The role of BTK in the CNS and specifically in microglia is less explored and genetic BTK deficiency in XLA patients or BTK KO mice has not been reported to lead to CNS phenotypes [13, 16]. Public scRNA-seq datasets for brain cells show a low expression of BTK mRNA in human and rodent microglia [47], and absence in other brain cells. Similarly, the present study clearly shows Btk mRNA present in different types of microglia in the RatMOG EAE, even if at lower levels than infiltrating B cells. At the protein level using validated specific antibodies, we and others [48] found it difficult to clearly detect BTK expression in human or rodent microglia. As this may relate to a lower abundancy of BTK protein in microglia and limited sensitivity of antibodies, we assessed functional effects of remibrutinib in the microglia EAE transcriptome. The scRNA-seq data from RatEAE brains and spinal cords clearly showed anti-inflammatory effects of remibrutinib across several pathways and cell types, including inhibition of a neuroinflammatory gene signature in microglia. This was then confirmed by a direct inhibition of FcGR-mediated TNFα secretion by remibrutinib in human iMicroglia in vitro with an IC50 of 1.1 nM which is in line with cellular BTK inhibition [26]. Together these data add to the evidence suggesting an important role of BTK in FcGR-mediated brain inflammation [48] and support a mechanistic facet of potential remibrutinib efficacy in MS in addition to peripheral B cell and macrophage inhibition.
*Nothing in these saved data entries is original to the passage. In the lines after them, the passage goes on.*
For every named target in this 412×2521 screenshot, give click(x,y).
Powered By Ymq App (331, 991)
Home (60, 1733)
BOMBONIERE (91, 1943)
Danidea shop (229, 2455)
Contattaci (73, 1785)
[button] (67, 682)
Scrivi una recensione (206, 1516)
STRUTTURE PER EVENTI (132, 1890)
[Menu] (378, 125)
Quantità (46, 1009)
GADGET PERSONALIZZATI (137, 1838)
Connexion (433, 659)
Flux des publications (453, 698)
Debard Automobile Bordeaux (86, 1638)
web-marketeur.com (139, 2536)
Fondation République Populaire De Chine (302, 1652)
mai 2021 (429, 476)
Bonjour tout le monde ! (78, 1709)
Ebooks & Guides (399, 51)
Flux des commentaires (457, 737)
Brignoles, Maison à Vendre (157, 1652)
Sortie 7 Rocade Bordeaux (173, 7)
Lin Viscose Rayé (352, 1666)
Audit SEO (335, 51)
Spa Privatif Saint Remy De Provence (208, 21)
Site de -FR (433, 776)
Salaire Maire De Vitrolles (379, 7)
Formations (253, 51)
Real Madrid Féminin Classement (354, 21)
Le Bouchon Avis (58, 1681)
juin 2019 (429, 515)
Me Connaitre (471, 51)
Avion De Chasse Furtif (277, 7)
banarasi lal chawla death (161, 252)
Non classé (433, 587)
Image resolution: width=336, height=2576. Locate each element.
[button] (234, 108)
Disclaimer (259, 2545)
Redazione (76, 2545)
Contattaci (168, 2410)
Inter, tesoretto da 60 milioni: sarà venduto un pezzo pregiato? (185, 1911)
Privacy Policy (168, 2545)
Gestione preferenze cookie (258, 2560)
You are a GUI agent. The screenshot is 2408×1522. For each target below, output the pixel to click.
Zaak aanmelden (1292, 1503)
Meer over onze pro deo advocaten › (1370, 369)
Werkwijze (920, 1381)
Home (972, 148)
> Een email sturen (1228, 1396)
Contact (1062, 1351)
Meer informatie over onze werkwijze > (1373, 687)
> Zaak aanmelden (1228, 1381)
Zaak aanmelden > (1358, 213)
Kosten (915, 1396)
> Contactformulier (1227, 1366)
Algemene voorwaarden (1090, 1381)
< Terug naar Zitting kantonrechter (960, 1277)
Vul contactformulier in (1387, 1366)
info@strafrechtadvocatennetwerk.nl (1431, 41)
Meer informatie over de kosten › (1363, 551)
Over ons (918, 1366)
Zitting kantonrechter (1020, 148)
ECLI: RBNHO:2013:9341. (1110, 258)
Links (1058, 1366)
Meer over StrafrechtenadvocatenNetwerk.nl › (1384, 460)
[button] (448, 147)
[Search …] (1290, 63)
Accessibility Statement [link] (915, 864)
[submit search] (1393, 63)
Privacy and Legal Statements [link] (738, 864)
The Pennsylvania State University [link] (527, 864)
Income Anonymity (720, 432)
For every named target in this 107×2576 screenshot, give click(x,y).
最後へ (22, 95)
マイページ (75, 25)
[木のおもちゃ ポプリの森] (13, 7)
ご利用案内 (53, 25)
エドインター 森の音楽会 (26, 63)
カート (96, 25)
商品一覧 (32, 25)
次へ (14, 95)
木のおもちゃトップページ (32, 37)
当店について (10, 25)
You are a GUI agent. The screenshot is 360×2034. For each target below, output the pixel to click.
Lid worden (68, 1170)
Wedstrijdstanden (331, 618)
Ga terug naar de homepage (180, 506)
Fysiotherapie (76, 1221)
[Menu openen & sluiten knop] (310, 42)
Of interest, the effects of remibrutinib occurred in absence of overt B cell depletion or reduction of total Ig. While these effects may be difficult to assess in these short preclinical studies, emerging clinical data suggest that treatment of patients with BTKi like remibrutinib [28], fenebrutinib [49,50,51] or evobrutinib [52] may leave humoral immunity relatively untouched. This may relate to the fact that BTK is not required for survival of mature B cells [15]. Therefore, it is possible that treatment with a BTKi, after humoral immunity has developed, would not have a strong impact on B cell numbers or on total Ig levels which are largely derived from plasma cells that do not express BTK.

In conclusion, remibrutinib showed efficacy in preclinical models of MS and its mode of action extends beyond B cell inhibition to include direct anti-inflammatory effects on peripheral and central myeloid cells like microglia.